| Problem |
Change every occurrence of "pie chart icon" to "pie graph icon" in the data below and reproduce everything else unchanged.

Data for locating words and elements:
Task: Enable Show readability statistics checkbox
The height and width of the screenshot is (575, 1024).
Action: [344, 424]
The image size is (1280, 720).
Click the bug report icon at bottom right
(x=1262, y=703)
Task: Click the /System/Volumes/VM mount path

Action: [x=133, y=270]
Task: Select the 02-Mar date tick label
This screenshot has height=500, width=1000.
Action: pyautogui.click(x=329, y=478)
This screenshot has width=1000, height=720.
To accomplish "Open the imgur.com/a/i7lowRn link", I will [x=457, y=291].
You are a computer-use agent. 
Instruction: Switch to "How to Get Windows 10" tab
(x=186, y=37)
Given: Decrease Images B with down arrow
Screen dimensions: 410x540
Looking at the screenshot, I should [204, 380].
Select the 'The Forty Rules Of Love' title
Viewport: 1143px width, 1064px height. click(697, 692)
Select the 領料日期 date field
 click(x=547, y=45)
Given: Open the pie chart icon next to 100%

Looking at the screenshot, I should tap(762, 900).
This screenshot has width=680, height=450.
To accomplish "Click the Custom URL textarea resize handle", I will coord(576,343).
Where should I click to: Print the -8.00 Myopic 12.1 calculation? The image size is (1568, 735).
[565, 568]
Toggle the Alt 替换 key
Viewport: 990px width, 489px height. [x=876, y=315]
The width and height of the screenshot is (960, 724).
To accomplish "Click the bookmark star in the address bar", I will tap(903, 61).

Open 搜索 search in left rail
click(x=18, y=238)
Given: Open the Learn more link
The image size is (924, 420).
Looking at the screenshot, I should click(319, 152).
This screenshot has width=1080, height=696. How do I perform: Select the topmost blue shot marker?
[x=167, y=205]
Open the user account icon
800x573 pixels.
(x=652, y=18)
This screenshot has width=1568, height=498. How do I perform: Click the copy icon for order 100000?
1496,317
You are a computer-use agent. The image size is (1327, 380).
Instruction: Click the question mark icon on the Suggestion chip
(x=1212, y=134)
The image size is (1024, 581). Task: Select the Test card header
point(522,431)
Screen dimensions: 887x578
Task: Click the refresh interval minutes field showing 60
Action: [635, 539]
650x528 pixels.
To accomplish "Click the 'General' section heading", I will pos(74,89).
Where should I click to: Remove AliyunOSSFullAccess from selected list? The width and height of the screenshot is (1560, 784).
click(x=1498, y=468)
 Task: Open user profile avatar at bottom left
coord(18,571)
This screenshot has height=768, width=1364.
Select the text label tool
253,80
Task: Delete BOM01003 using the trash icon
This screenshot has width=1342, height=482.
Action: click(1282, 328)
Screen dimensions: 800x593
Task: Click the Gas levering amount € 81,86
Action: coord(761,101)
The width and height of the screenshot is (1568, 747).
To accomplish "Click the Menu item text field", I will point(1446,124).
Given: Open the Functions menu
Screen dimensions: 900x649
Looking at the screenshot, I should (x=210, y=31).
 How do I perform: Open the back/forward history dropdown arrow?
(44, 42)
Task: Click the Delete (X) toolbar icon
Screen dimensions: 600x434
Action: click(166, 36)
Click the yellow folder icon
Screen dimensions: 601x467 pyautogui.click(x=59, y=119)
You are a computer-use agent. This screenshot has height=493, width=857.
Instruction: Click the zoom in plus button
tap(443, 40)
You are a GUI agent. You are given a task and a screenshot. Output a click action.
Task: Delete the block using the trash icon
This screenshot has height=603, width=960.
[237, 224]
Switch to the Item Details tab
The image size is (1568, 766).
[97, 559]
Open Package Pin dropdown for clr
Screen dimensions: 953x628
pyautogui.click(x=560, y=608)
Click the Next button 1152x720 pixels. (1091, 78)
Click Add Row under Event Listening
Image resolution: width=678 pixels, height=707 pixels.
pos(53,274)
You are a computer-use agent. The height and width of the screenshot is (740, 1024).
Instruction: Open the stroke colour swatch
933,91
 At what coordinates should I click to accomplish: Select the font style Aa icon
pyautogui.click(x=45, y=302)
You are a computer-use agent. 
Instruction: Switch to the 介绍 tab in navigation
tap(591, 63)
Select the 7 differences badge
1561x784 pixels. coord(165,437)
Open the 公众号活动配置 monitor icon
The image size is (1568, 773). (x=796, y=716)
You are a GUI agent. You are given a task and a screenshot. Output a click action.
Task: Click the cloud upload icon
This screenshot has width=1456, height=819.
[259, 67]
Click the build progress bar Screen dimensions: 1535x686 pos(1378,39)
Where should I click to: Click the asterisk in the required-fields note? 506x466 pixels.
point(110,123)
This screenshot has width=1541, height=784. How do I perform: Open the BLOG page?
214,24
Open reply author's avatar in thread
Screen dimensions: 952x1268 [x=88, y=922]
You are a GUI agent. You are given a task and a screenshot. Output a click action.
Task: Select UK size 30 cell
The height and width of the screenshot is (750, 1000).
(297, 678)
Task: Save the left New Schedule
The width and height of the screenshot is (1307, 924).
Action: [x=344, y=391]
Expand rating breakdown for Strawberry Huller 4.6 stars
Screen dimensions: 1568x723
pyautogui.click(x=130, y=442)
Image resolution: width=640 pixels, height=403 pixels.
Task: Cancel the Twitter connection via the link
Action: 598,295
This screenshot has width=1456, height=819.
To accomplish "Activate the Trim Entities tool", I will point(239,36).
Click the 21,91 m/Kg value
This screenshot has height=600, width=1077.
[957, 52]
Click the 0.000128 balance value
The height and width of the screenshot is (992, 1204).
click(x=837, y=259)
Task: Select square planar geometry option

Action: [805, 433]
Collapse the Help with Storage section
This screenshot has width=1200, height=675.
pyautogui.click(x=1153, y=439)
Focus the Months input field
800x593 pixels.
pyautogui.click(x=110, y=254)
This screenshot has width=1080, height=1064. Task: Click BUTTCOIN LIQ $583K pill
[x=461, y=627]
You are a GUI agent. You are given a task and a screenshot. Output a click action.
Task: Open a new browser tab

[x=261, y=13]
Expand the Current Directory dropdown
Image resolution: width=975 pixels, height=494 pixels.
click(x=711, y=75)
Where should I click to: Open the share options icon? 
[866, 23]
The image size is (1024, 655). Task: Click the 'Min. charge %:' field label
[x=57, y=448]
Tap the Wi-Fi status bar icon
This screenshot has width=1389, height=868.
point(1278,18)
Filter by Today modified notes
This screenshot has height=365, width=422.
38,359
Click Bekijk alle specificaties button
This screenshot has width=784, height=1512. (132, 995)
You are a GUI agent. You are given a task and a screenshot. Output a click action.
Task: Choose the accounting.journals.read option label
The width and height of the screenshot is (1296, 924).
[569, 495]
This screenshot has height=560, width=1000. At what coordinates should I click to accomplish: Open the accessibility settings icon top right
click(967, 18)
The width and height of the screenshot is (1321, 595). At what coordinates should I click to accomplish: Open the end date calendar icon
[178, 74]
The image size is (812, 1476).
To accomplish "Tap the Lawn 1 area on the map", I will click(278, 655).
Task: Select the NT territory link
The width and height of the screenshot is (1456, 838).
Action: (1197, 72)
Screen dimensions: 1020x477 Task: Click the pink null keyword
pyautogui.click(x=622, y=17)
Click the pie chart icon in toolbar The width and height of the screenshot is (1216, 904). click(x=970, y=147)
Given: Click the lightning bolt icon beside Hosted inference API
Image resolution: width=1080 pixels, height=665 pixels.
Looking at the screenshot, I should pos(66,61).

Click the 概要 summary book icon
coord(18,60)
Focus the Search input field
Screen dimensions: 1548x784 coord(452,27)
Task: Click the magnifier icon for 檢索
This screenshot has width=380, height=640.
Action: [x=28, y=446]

| Finished exercise |
Task: Enable Show readability statistics checkbox
The height and width of the screenshot is (575, 1024).
Action: [344, 424]
The image size is (1280, 720).
Click the bug report icon at bottom right
(x=1262, y=703)
Task: Click the /System/Volumes/VM mount path

Action: [x=133, y=270]
Task: Select the 02-Mar date tick label
This screenshot has height=500, width=1000.
Action: pyautogui.click(x=329, y=478)
This screenshot has width=1000, height=720.
To accomplish "Open the imgur.com/a/i7lowRn link", I will [x=457, y=291].
You are a computer-use agent. 
Instruction: Switch to "How to Get Windows 10" tab
(x=186, y=37)
Given: Decrease Images B with down arrow
Screen dimensions: 410x540
Looking at the screenshot, I should [204, 380].
Select the 'The Forty Rules Of Love' title
Viewport: 1143px width, 1064px height. click(697, 692)
Select the 領料日期 date field
 click(x=547, y=45)
Given: Open the pie graph icon next to 100%

Looking at the screenshot, I should tap(762, 900).
This screenshot has width=680, height=450.
To accomplish "Click the Custom URL textarea resize handle", I will coord(576,343).
Where should I click to: Print the -8.00 Myopic 12.1 calculation? The image size is (1568, 735).
[565, 568]
Toggle the Alt 替换 key
Viewport: 990px width, 489px height. [x=876, y=315]
The width and height of the screenshot is (960, 724).
To accomplish "Click the bookmark star in the address bar", I will tap(903, 61).

Open 搜索 search in left rail
click(x=18, y=238)
Given: Open the Learn more link
The image size is (924, 420).
Looking at the screenshot, I should click(319, 152).
This screenshot has width=1080, height=696. How do I perform: Select the topmost blue shot marker?
[x=167, y=205]
Open the user account icon
800x573 pixels.
(x=652, y=18)
This screenshot has width=1568, height=498. How do I perform: Click the copy icon for order 100000?
1496,317
You are a computer-use agent. The image size is (1327, 380).
Instruction: Click the question mark icon on the Suggestion chip
(x=1212, y=134)
The image size is (1024, 581). Task: Select the Test card header
point(522,431)
Screen dimensions: 887x578
Task: Click the refresh interval minutes field showing 60
Action: [635, 539]
650x528 pixels.
To accomplish "Click the 'General' section heading", I will pos(74,89).
Where should I click to: Remove AliyunOSSFullAccess from selected list? The width and height of the screenshot is (1560, 784).
click(x=1498, y=468)
 Task: Open user profile avatar at bottom left
coord(18,571)
This screenshot has height=768, width=1364.
Select the text label tool
253,80
Task: Delete BOM01003 using the trash icon
This screenshot has width=1342, height=482.
Action: click(1282, 328)
Screen dimensions: 800x593
Task: Click the Gas levering amount € 81,86
Action: coord(761,101)
The width and height of the screenshot is (1568, 747).
To accomplish "Click the Menu item text field", I will point(1446,124).
Given: Open the Functions menu
Screen dimensions: 900x649
Looking at the screenshot, I should (x=210, y=31).
 How do I perform: Open the back/forward history dropdown arrow?
(44, 42)
Task: Click the Delete (X) toolbar icon
Screen dimensions: 600x434
Action: click(166, 36)
Click the yellow folder icon
Screen dimensions: 601x467 pyautogui.click(x=59, y=119)
You are a computer-use agent. This screenshot has height=493, width=857.
Instruction: Click the zoom in plus button
tap(443, 40)
You are a GUI agent. You are given a task and a screenshot. Output a click action.
Task: Delete the block using the trash icon
This screenshot has height=603, width=960.
[237, 224]
Switch to the Item Details tab
The image size is (1568, 766).
[97, 559]
Open Package Pin dropdown for clr
Screen dimensions: 953x628
pyautogui.click(x=560, y=608)
Click the Next button 1152x720 pixels. (1091, 78)
Click Add Row under Event Listening
Image resolution: width=678 pixels, height=707 pixels.
pos(53,274)
You are a computer-use agent. The height and width of the screenshot is (740, 1024).
Instruction: Open the stroke colour swatch
933,91
 At what coordinates should I click to accomplish: Select the font style Aa icon
pyautogui.click(x=45, y=302)
You are a computer-use agent. 
Instruction: Switch to the 介绍 tab in navigation
tap(591, 63)
Select the 7 differences badge
1561x784 pixels. coord(165,437)
Open the 公众号活动配置 monitor icon
The image size is (1568, 773). (x=796, y=716)
You are a GUI agent. You are given a task and a screenshot. Output a click action.
Task: Click the cloud upload icon
This screenshot has width=1456, height=819.
[259, 67]
Click the build progress bar Screen dimensions: 1535x686 pos(1378,39)
Where should I click to: Click the asterisk in the required-fields note? 506x466 pixels.
point(110,123)
This screenshot has width=1541, height=784. How do I perform: Open the BLOG page?
214,24
Open reply author's avatar in thread
Screen dimensions: 952x1268 [x=88, y=922]
You are a GUI agent. You are given a task and a screenshot. Output a click action.
Task: Select UK size 30 cell
The height and width of the screenshot is (750, 1000).
(297, 678)
Task: Save the left New Schedule
The width and height of the screenshot is (1307, 924).
Action: [x=344, y=391]
Expand rating breakdown for Strawberry Huller 4.6 stars
Screen dimensions: 1568x723
pyautogui.click(x=130, y=442)
Image resolution: width=640 pixels, height=403 pixels.
Task: Cancel the Twitter connection via the link
Action: 598,295
This screenshot has width=1456, height=819.
To accomplish "Activate the Trim Entities tool", I will point(239,36).
Click the 21,91 m/Kg value
This screenshot has height=600, width=1077.
[957, 52]
Click the 0.000128 balance value
The height and width of the screenshot is (992, 1204).
click(x=837, y=259)
Task: Select square planar geometry option

Action: [805, 433]
Collapse the Help with Storage section
This screenshot has width=1200, height=675.
pyautogui.click(x=1153, y=439)
Focus the Months input field
800x593 pixels.
pyautogui.click(x=110, y=254)
This screenshot has width=1080, height=1064. Task: Click BUTTCOIN LIQ $583K pill
[x=461, y=627]
You are a GUI agent. You are given a task and a screenshot. Output a click action.
Task: Open a new browser tab

[x=261, y=13]
Expand the Current Directory dropdown
Image resolution: width=975 pixels, height=494 pixels.
click(x=711, y=75)
Where should I click to: Open the share options icon? 
[866, 23]
The image size is (1024, 655). Task: Click the 'Min. charge %:' field label
[x=57, y=448]
Tap the Wi-Fi status bar icon
This screenshot has width=1389, height=868.
point(1278,18)
Filter by Today modified notes
This screenshot has height=365, width=422.
38,359
Click Bekijk alle specificaties button
This screenshot has width=784, height=1512. (132, 995)
You are a GUI agent. You are given a task and a screenshot. Output a click action.
Task: Choose the accounting.journals.read option label
The width and height of the screenshot is (1296, 924).
[569, 495]
This screenshot has height=560, width=1000. At what coordinates should I click to accomplish: Open the accessibility settings icon top right
click(967, 18)
The width and height of the screenshot is (1321, 595). At what coordinates should I click to accomplish: Open the end date calendar icon
[178, 74]
The image size is (812, 1476).
To accomplish "Tap the Lawn 1 area on the map", I will click(278, 655).
Task: Select the NT territory link
The width and height of the screenshot is (1456, 838).
Action: (1197, 72)
Screen dimensions: 1020x477 Task: Click the pink null keyword
pyautogui.click(x=622, y=17)
Click the pie graph icon in toolbar The width and height of the screenshot is (1216, 904). click(x=970, y=147)
Given: Click the lightning bolt icon beside Hosted inference API
Image resolution: width=1080 pixels, height=665 pixels.
Looking at the screenshot, I should pos(66,61).

Click the 概要 summary book icon
coord(18,60)
Focus the Search input field
Screen dimensions: 1548x784 coord(452,27)
Task: Click the magnifier icon for 檢索
This screenshot has width=380, height=640.
Action: [x=28, y=446]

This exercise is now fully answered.